Health and fitness without equipmen getting more exercise while you're doing something else


Before starting my article I will like to say a few words about health.

"Every human being is the author of his own health or disease."
"He, who has health, has hope. And he, who has hope, has everything."
"It is health that is real wealth and not pieces of gold and silver."

We all know we need to keep active for the sake of health and fitness. It is hard to avoid all the messages that tout daily exercise or urge us to buy into some kind of fitness plan. Suppose we do not have time to join a gym, break out exercise videos, or even go for a walk every day. How can we exercise under those circumstances? Accumulate minutes. It doesn't matter if you have no exercise equipment. You don't need it to follow these suggestions.

The Surgeon General's Report on Physical Activity and Health recommends that everyone accumulate thirty minutes of moderate intense activity every day or almost every day. "Accumulate" means that we don't have to do it all at once. "Moderate intensity" means that we begin to feel warm and slightly out of breath as we're doing it. You can conscientiously work toward total body fitness even without a formal daily exercise program.

It's not practical to think of doing one minute of moderately intense activity thirty times a day. It takes more than a minute to get the heart-rate up far enough to count. But it is practical to add five or ten minutes of physical activity several times a day. Be very intentional about it, and you can you can enhance your health and fitness without completely changing your daily routine.
Most people spend most of the day either at home or at work. We can achieve the greatest improvements to health and fitness by making adjustments there. Most of us also spend time shopping or otherwise doing things somewhere else besides home or work. It should be a simple matter to apply the same principles that help enhance total body fitness to what we can do in these other places.
Exercise at home

Total body fitness, of course, requires attention to what you eat and balanced daily exercise. Balanced exercise means attention to aerobic training, resistance (weight) training, and stretching. How can we work the various kinds of exercise into what we do around the house as a matter of course?

Do you have stairs in your home? Go up and down them at every opportunity. Now, I have always done that without intending to. Wherever I am, something I want--my glasses, my shoes, my pencil--is bound to be somewhere else, likely as not upstairs or downs tairs.

Once it dawned on me that my inefficiency was giving me daily exercise opportunity, I stopped getting upset with myself.
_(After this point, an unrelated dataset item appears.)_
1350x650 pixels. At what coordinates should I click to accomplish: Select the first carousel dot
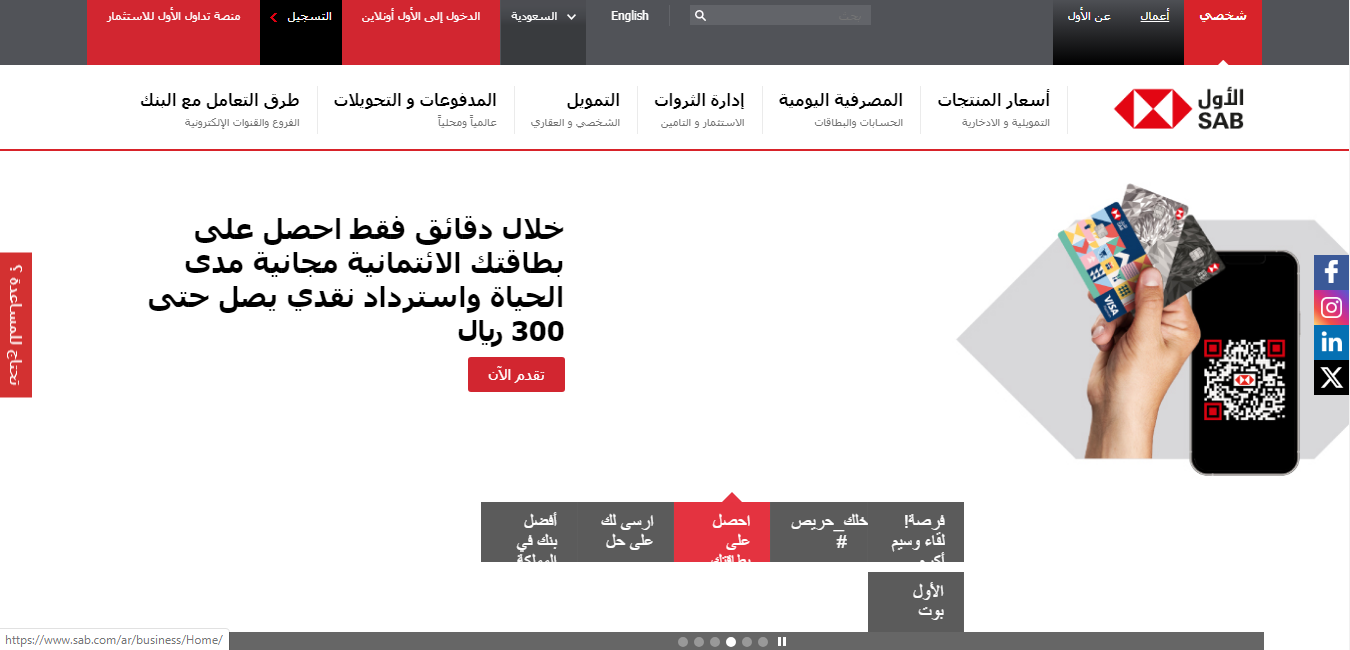pos(683,642)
Now, I will deliberately carry groceries, trash, reading material, or whatever up or down in two or more trips even if I am capable of holding it all at once. Stair climbing is a kind of aerobic exercise. Carrying something moderately heavy up the stairs adds an element of weight training--especially if we don't just carry it, but lift it or curl it or otherwise move it around as we walk.

Whether you have stairs or not, you don't always have to walk normally from room to room. March instead; make sure to lift your knees to about waist level. If you've ever marched in a band, you know you have to pace yourself to go five yards in eight steps. You get better exercise by marching than by ordinary walking for just a little more time.

Or, for a variation, do walking lunges. Do one lunge, lift the back foot in front of you and immediately walk into another lunge on the other foot. Keep it up till you get where you're going. Don't worry if it feels or looks silly. You're working on health and fitness. Whether marching or lunging, carrying something moderately heavy enhances the effect.

Do you watch television? Don't just sit there or lie there on the couch. At least during commercial breaks, get up and march in place or do any other kind exercise: jumping jacks, lunges (including lateral lunges), pushups, sit-ups, crunches, squats, any pilates or yoga moves you know, etc. It's also a good time to stretch

This article is about daily exercise without equipment, but that doesn't mean you can't use it if you have some. If you have a stability ball, sit on that during the program. In fact, once you learn a number of basic exercises with it, you can do an uninterrupted exercise routine in front of the television. The same goes for resistance bands, dumbbells, and whatever other similar equipment you might have.

Whatever housework you do, from vacuuming to gardening count toward your daily exercise. Gardening is probably strenuous enough on its own. Other activities may require some creative enhancements to turn them into exercise of moderate intensity. Use your imagination and enjoy yourself, keeping in mind the ultimate goal of total body fitness.